Improvement in the area of digitalization for both companies and individuals – especially– some are taking time to work through the system and have increased the complexity of doing business in Poland.
All above makes it even more important for overseas companies and seek expert guidance when incorporating or doing business in Poland.
Tax changes 2023 in Poland:
Corporate Income Tax:
- Minimum income tax – came into force in 2022, but have been suspended until December 31 2023, giving taxpayers another year to prepare for their application; profitability ratio increased from 1% to 2%; the formula used to calculate the tax base has been adjusted.
- From 1 January 2023, social contributions resulting from the employment relationship in the part financed by the contribution payer, contributions to the Solidarity Fund, the Labor Fund and the Guaranteed Employee Benefits Fund will be classified as tax costs in the month for which they are required, but only if in which they will be paid within the time limit resulting from separate regulations.

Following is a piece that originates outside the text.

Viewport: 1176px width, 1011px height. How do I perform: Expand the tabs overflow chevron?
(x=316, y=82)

- Changes to the method of charging debt financing costs into tax-deductible costs – exclusion relates to an amount exceeding one of the two: PLN 3 million or 30% of EBITDA, yet not the sum thereof
- Amendments to and clarification of provisions on profit shifting (costs incurred directly or indirectly to the related entity outside of Poland) – introduction of provisions on taxable base, changes to the method of establishing preferential taxation
Value Added Tax:
- From January 1, 2023, basic VAT rates will apply again, ranging from 8 to 23% for individual products (termination of the so-called anti-inflation shields, which will expire on December 31, 2022).
- The VAT rates will again cover, among others: fertilizers, plant protection products and energy carriers such as natural gas, electricity and system heat.

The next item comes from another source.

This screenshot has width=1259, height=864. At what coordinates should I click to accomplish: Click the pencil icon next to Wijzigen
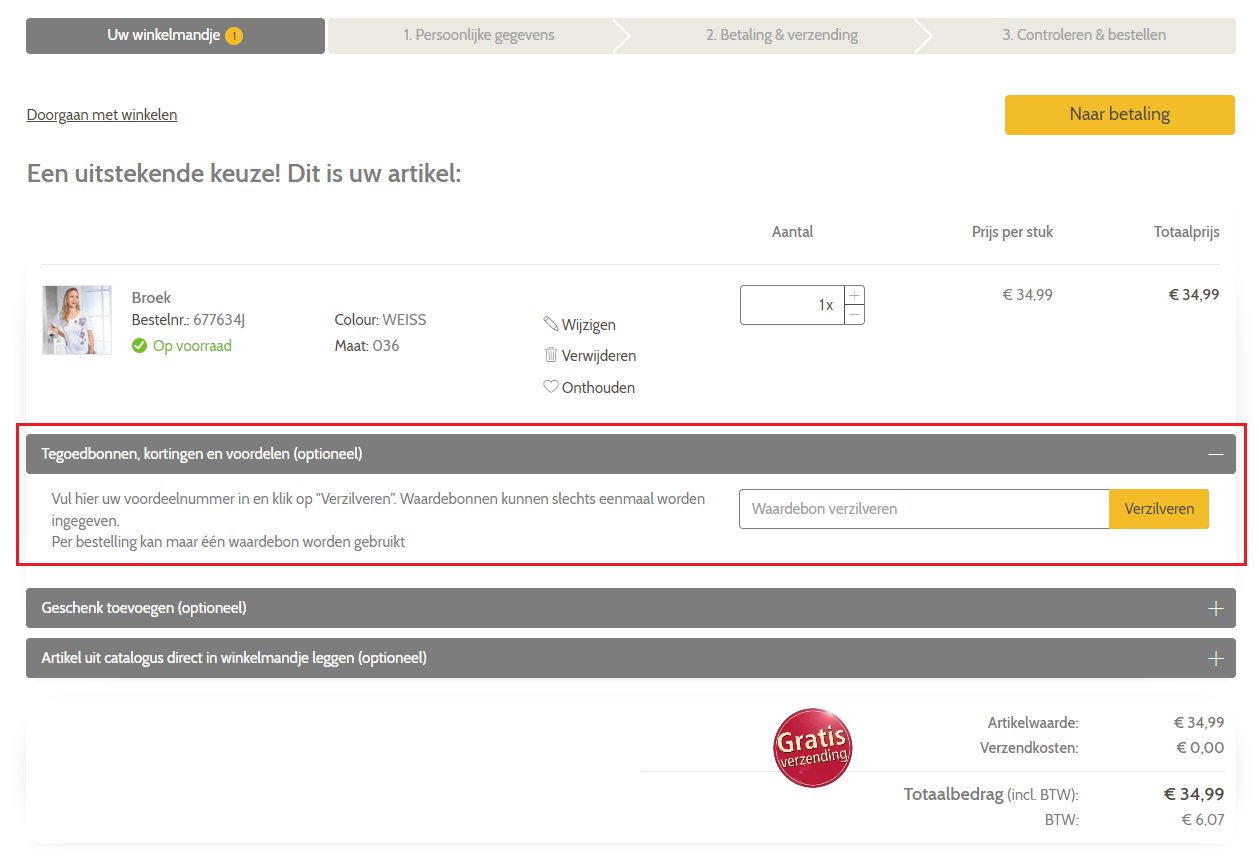550,324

- The exception will be the extension of the anti-inflation shield for food, which will most likely be maintained by the government. In 2023, or at least for part of it (until mid-year), the VAT rate for food products will still be 0%.
- From January 1, 2023, new category of VAT payers will be introduced to the VAT Act – VAT Group – it means a group of entities related financially, economically and organizationally, registered as a VAT payer.
- Electronic invoicing, along with real-time tax submission, will become compulsory in Poland from 1 January 2024.
The key amendment repeals the requirement to follow the arm’s length principle and the documentation obligation for indirect “tax haven” transactions:
- PLN 500 thousand (base threshold)
- PLN 2.5 million (for financial transactions)
The main purpose behind amending withholding tax (WHT) provisions is to relax the rules for tax collection – commonly referred to as the pay & refund mechanism – or make it more feasible
Other changes in tax law that are worth paying attention to:
- Simplification of the relief for “bad debts” – no attachment for declaration submission required – change from January 1, 2023;
- Simplification of the procedure for refunding tax on income from buildings;
- CIT exemption of income of social enterprises;
- Changes in SLIM VAT 3 – probably change from July 1, 2023;
- The obligation to record turnover by car washes, including self-service ones.